When I was not serving and reporting my service on social media, I would be breathing, running, practising yoga, meditating, reading, and writing —fuelled by 6 servings of leafy greens stuffed in gallons of sour smoothies that even my dog won’t go near despite her preferences for soiled diapers. I learned recently in my final class of “knowing nothing” that this was called “spiritual suffering,” the missing link in our humanity. As the days passed, layers and layers of preacher-hood began to shed along with sweat and the free radicals in my system. Yesterday was my grand reveal. I wish I was prepared. I would have dressed up.

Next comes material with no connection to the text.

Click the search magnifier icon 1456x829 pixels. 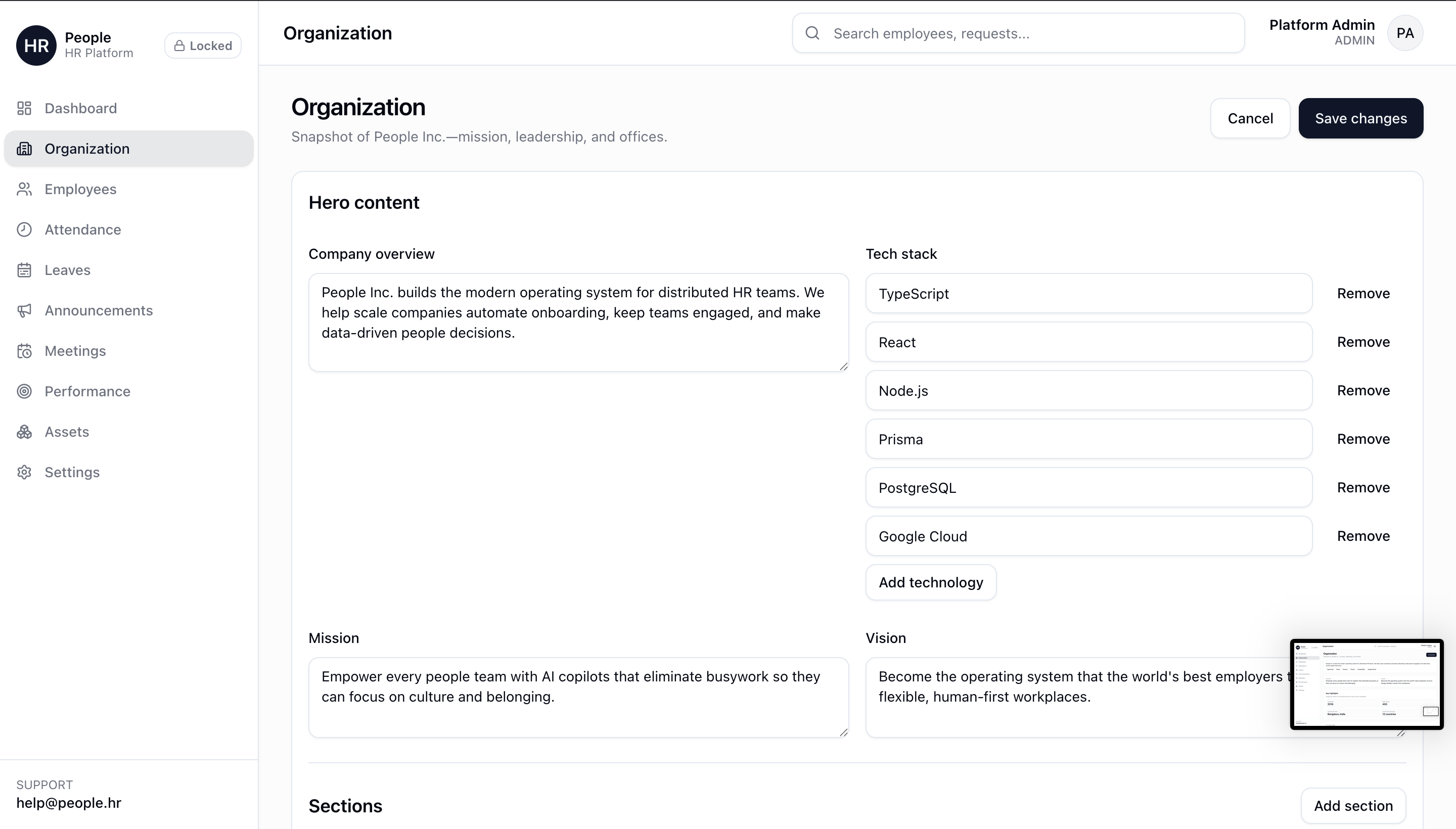[812, 33]
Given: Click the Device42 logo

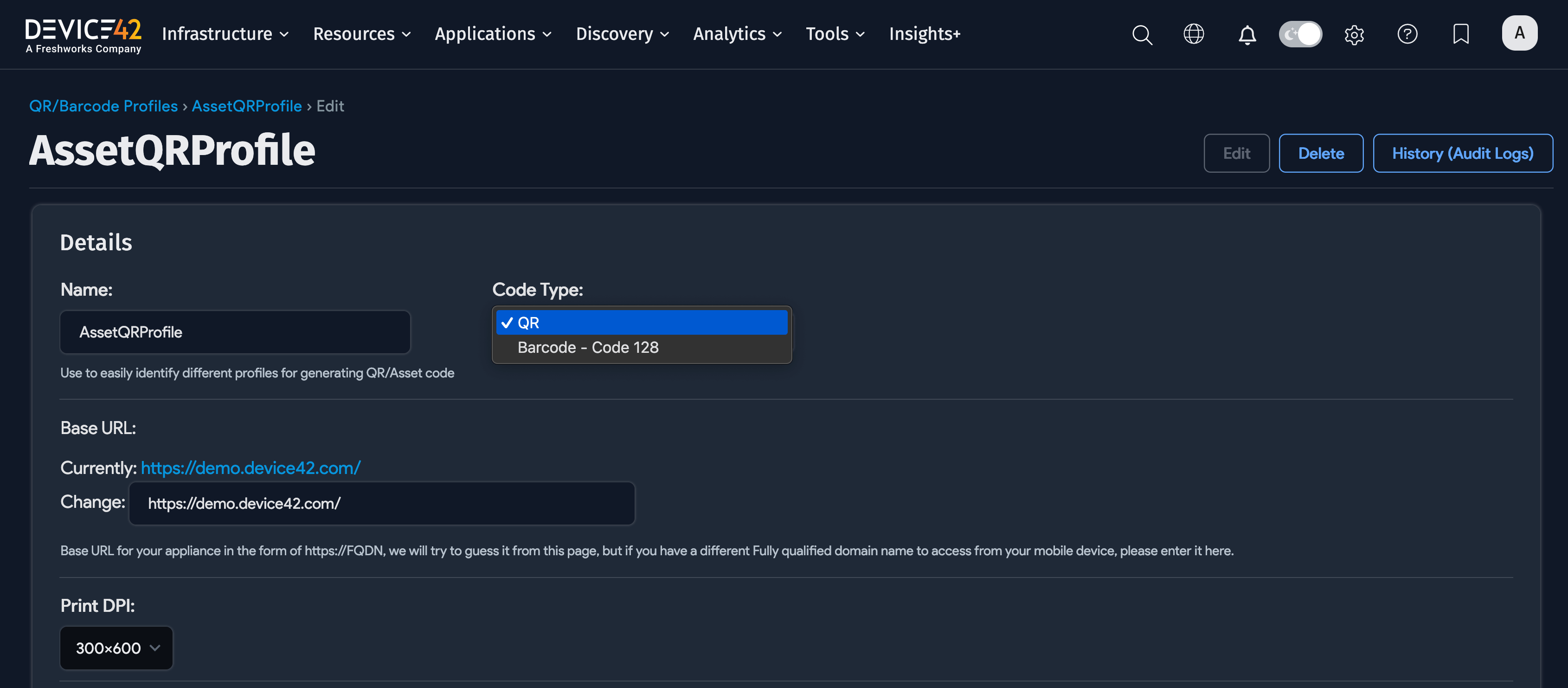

When I got the invitation to visit Zaatari Refugee Camp as part of the celebration of the International Day for Women in Science, I was very excited. Zaatari Refugee Camp is the crown jewel of service. I cannot tell you how many celebrities and world leaders have walked its barren grounds. It has been on my radar since it was first constructed to house Syrian refugees in Jordan in 2012. Before that, I had never even heard of Zaatari village, a small town in the Jordanian desert whose every inhabitant was living very far behind the poverty line. I already had the refugee stories I would publish written in my heart: the misery, the destitution, the barefoot children, the trauma. I had been preparing for 8 years.

The barefoot boys I saw were dancing in the street. The girls I met were immaculately dressed, out-spoken, curious, and robotics champions. Some of the women trainers in the Innovation Lab I visited were refugees themselves from the camp, working and finishing their university degrees, with children of their own waiting at home to be fed and bathed. Many of the girls I spoke with were filming me on their smart phones.

The air was light. The minds were open. I could almost touch grit with my hands.

I am not glorifying the camp. Nor the refugees and their plight. I am sharing my deepest thoughts —and scariest revelation. The camp has not changed since 2012. The refugees have not changed. The destruction of their homes has not changed. Misery thrives today —and yesterday and tomorrow— in many corners of the world, including Zaatari. 

But I have changed.

The new lens through which I am seeing the world gives me what I believe an honest but harsh view of reality. And this reality is that the camps we construct, the innovation labs we donate, the hospitals and schools, the clothes, the books, the celebrities, the consultants, the international volunteers who come in for a day or two to entertain the children —everything we do or condone to “alleviate” their suffering is a form of bypassing I call humanitarian-washing to deflect us from facing the reality of our own complicity in the suffering we see in the world.

Yes, I am responsible for the plight of refugees. I am complicit in hunger, poverty, and every facet of human pain. So are you. Instead of sitting with this bitter truth, we collect winter jackets to warm them while we turn our gaze from the thief who has taken their home. We speak of our heartache and sadness, robbing those suffering from the dignity of suffering itself. We manage the problem(s) and disregard the underlying cause, much like we do with any chronic disease. And just like Big Pharma and its billions from management drugs, countries explode at the seams with riches from a war industry that ravages our region, followed closely behind by a reconstruction empire with a golden broom and dustpan. They numb themselves and us with loose change that falls out of the money bags, dress them up in humanitarian robes, and parade them for the world to fete.

The role models are those in the arena, “spiritually suffering” every minute of the day knowing it is not exercise. The role models are those young women grabbing every opportunity they can get to study and fight every injustice heaved upon them for daring to be born. The role models are the students I met who welcomed me despite my privilege, who honoured me with their time and attention, who humoured my sermons and consoled my heartache.

 

Yoga as a spiritual practice demands that we hold ourselves accountable for every way in which we are in service to the whole and every way in which we contribute to a fractured world. —Seane Corn

 

I know I am complicit. And I know I know nothing. ND.